Call it a weather recast instead of a forecast. Here’s my reasoning:
- I have a tangibly explicit recollection of what yesterday felt like to me, so it’s a foundation on which I can better comprehend today’s forecast. I almost don’t even need the numbers. Just tell me if today will be better or worse. Adding all of the whys, from cold air fronts moving across the Rockies to butterflies flapping their wings of Beijing, is fine additional content, but the only way I understand my future is with some reference to my past.
- Instead of bookending the temperature, tell me what temp will be the most common throughout the day (in math, this is called the mode). I don’t care if the high will happen for a nanosecond, or that it will be really cool while I’m asleep.

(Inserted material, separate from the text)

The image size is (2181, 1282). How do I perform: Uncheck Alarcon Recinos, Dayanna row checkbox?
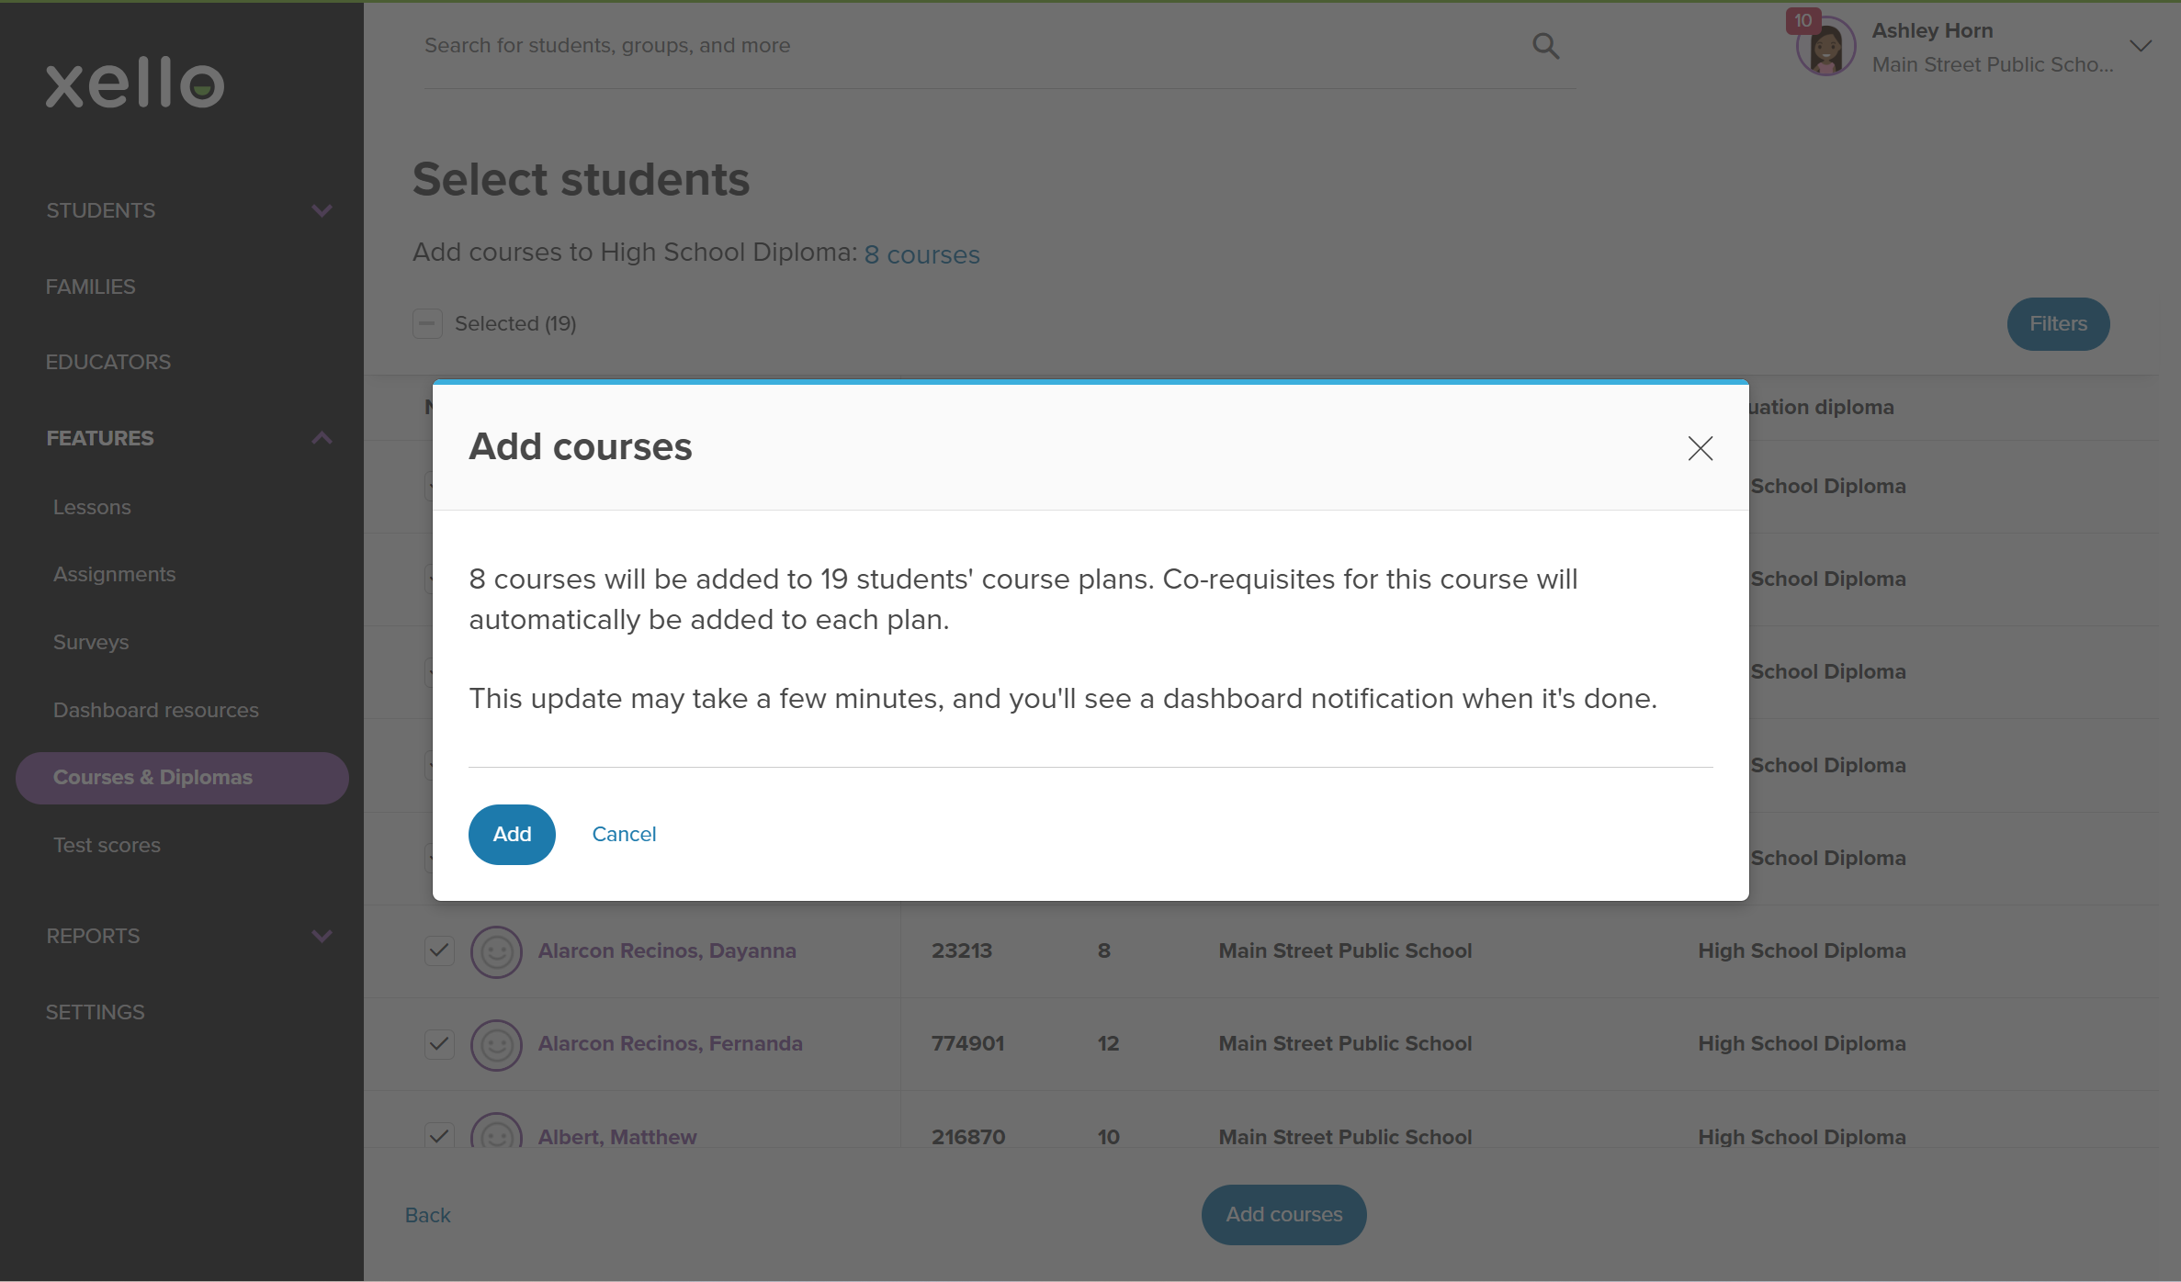pyautogui.click(x=439, y=950)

Four hours of so-and-so temp makes far more sense to me. An average temp would work, only not as well.
- Anybody understands probability (it’s why Vegas and workout gurus make money), so I’m not embarrassed to admit that I know only that the chance of a storm at 40% vs. 30% is 10% more of…something. Why not correlate those calcs with historical data for both same day and similar conditions, then translate it into a clearer, perhaps even binary result? We’re all gambling on the weather, and forecasters risk being wrong even after they couch their insights into qualified gobblygook. Tell us yes or no.
Such an approach suggests some interesting ideas about how we look at marketing communications, too:
- Do our promises of product or service experience adequately reference consumers’ known experience, so they can make more reasoned decisions?
- Do our functional benefits — from processor speeds to freshness — stand as exceptional, idealized qualities, or do they represent the most commonly-experienced attributes (and does anybody understand the difference between a gig of memory or a “sell by” date on a carton of milk)?
- Do our statements about reliability, such as J.D. Power rankings, reflect the expectations consumers should have of actual performance? Like the weather, one person’s dissatisfied ownership can be another’s minor blip in the road, so to speak.
Well, I’m heading out now. Still not sure if I need a jacket.